Brunetti could see only the width of the wound; he had no idea of the path it would have followed within the body. ‘Could it have been anything else? I mean, other than a knife?’

‘I can’t be sure until I get a closer look at the tissue inside, but I doubt it.’

‘What about drowning? If it didn’t get his heart, could he still have drowned?’

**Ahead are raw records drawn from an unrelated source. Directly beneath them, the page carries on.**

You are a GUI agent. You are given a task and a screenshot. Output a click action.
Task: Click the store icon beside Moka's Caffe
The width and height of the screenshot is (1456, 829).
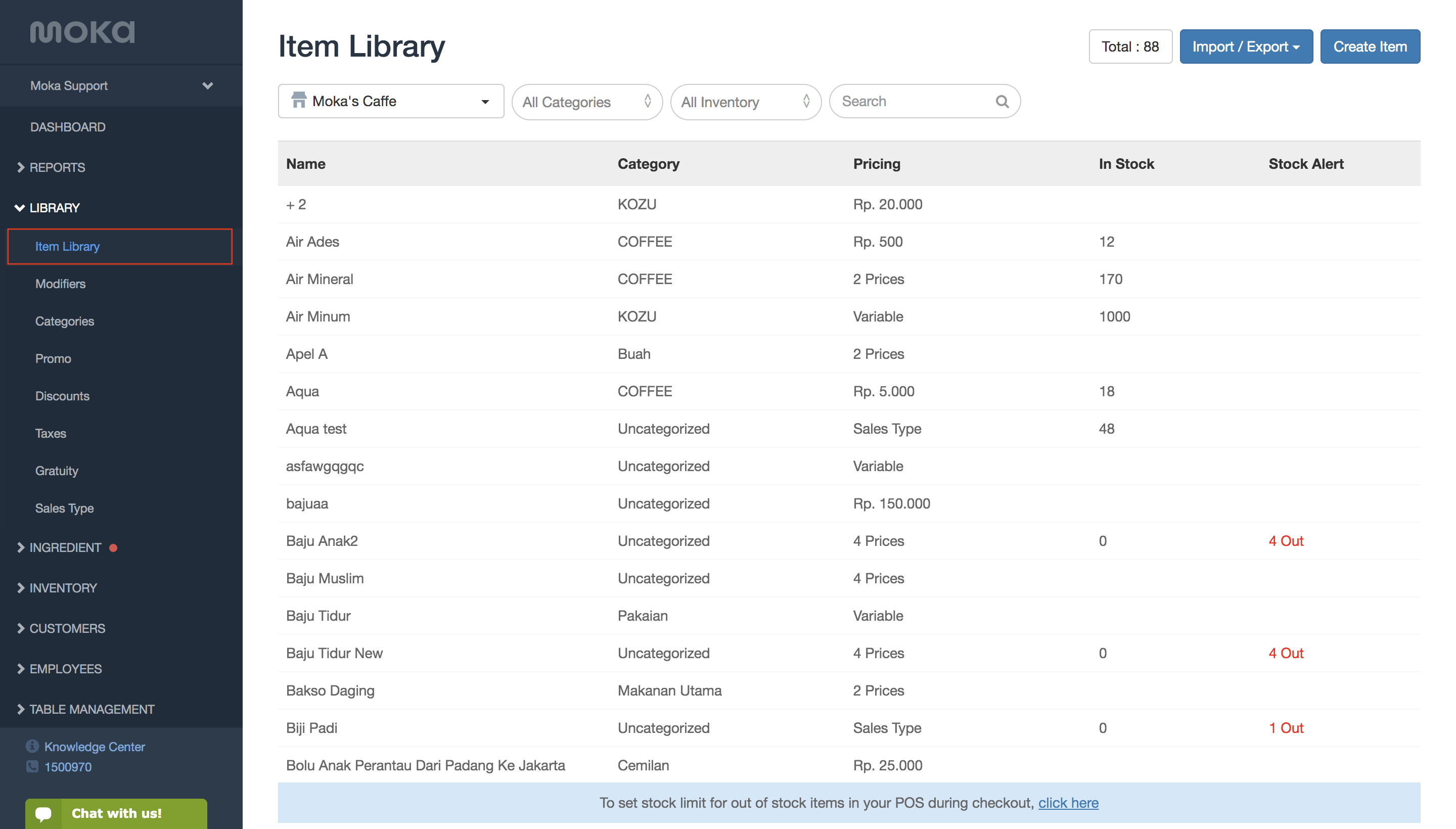pyautogui.click(x=298, y=100)
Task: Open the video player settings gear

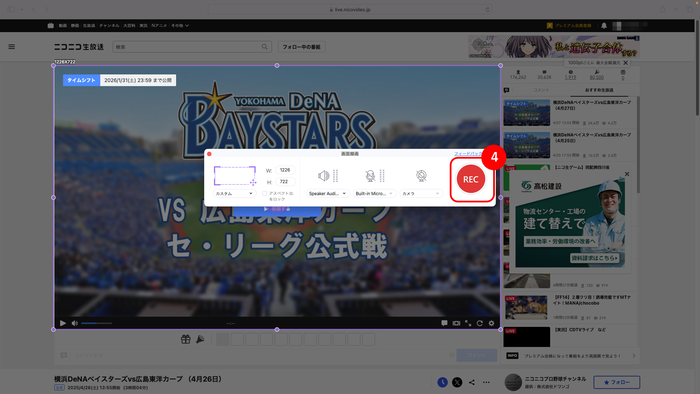Action: (491, 323)
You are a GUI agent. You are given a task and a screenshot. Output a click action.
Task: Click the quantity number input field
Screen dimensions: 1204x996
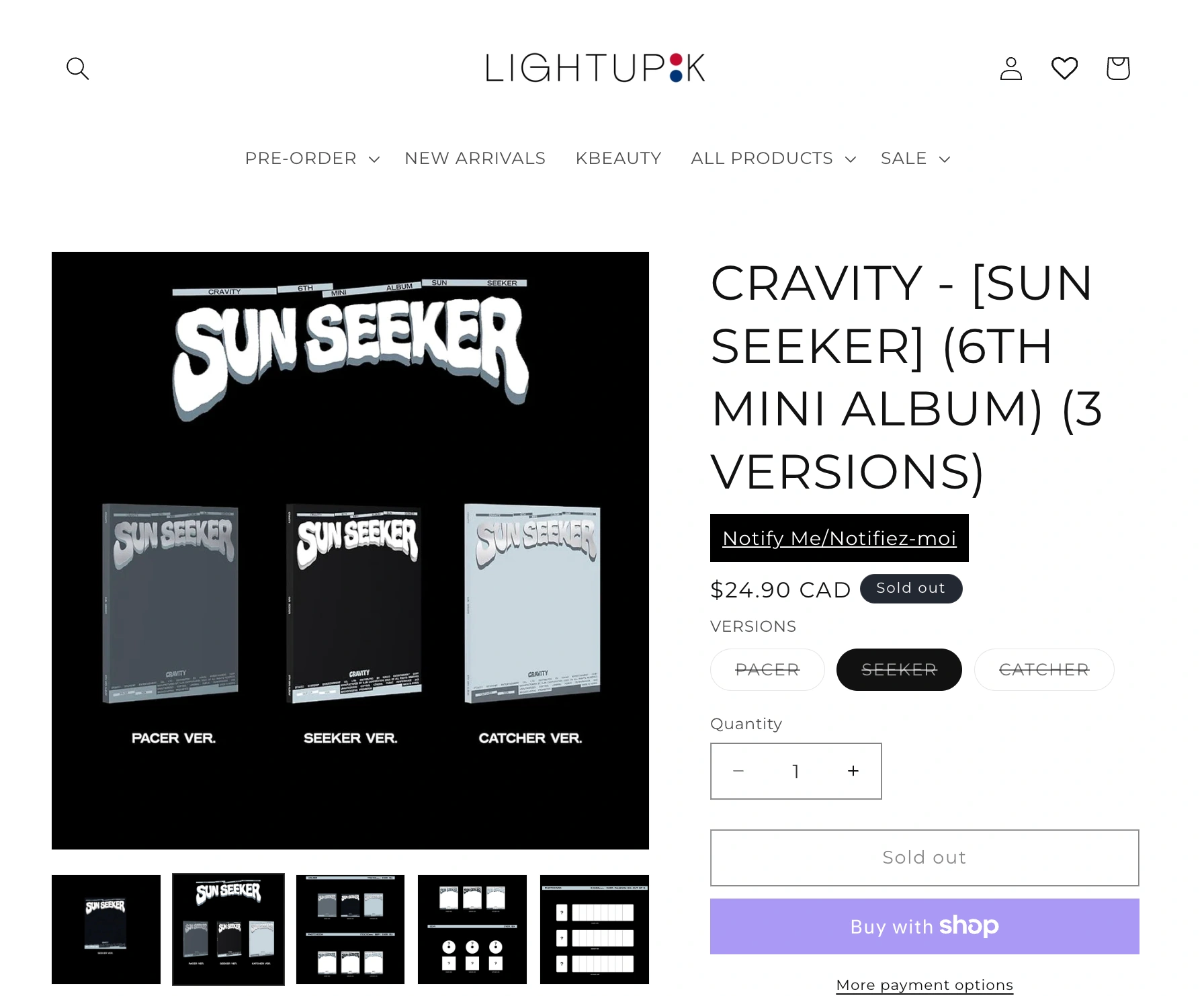tap(796, 771)
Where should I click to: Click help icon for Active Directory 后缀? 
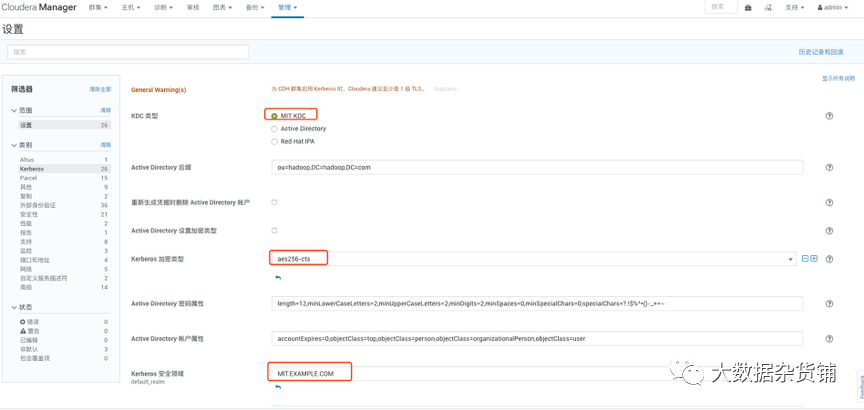coord(829,168)
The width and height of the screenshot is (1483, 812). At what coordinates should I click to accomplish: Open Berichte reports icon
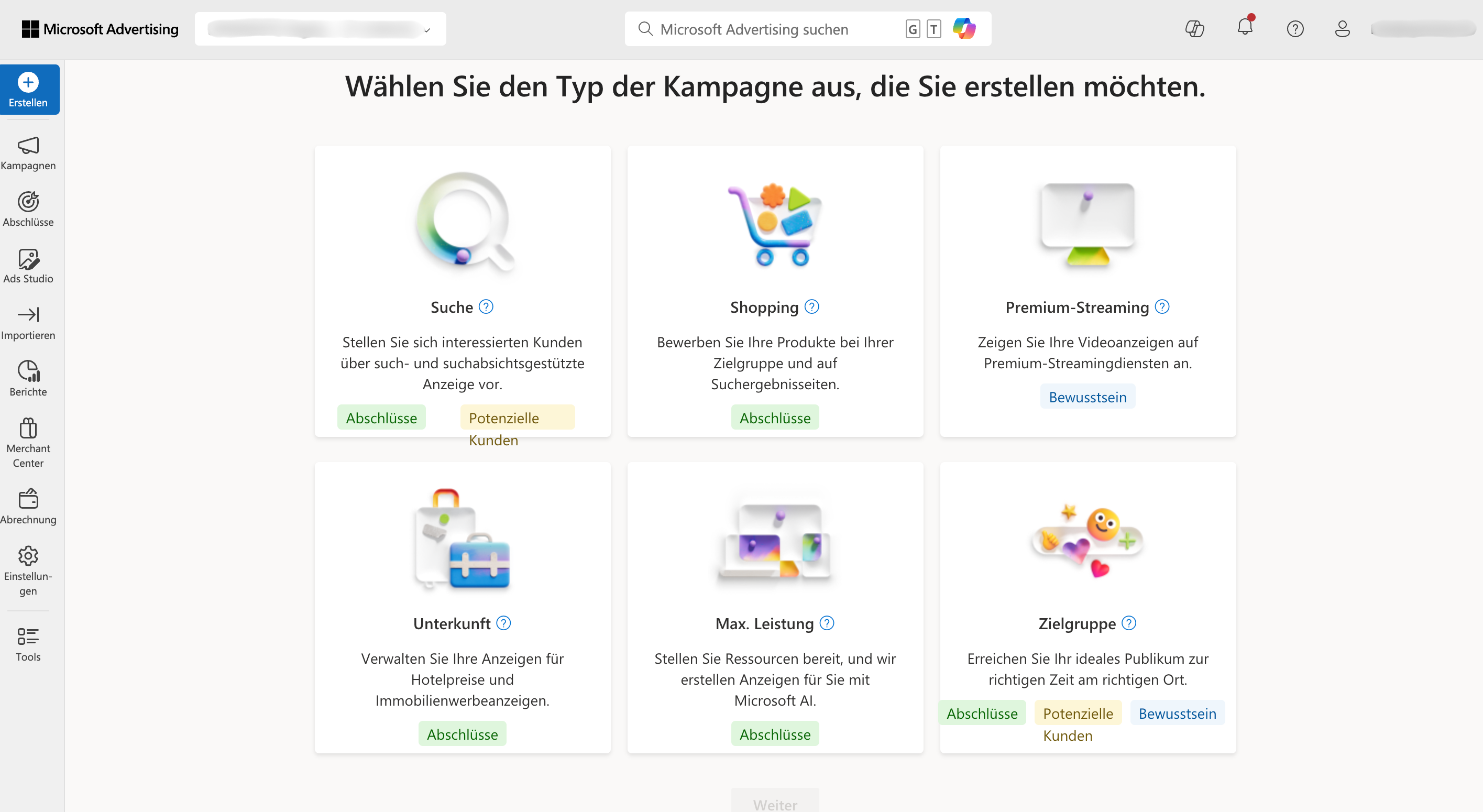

Rizzardi sat back on his heels, careful to pull the folds of his raincoat under him to keep them from the water below. ‘No, I doubt it. If it missed the heart, there wouldn’t have been enough damage to keep him from pulling himself out of the water. Just look at how pale he is. I think that’s what happened. One blow. The right angle. Death would have been almost immediate.’ He pushed himself to his feet and delivered the closest thing the young man was to get to a prayer that morning. ‘Poor devil. He’s a handsome young man, and he’s in excellent physical shape. I’d say he was an athlete or at least someone who took very good care of himself.’ He bent back over the body and, with a gesture that seemed curiously paternal, he moved his hand down across his eyes, trying to force them closed. One refused to move. The other closed for a moment, then slowly slid open and stared again at the sky. Rizzardi muttered something to himself, took a handkerchief from his breast pocket, and placed it across the face of the young man.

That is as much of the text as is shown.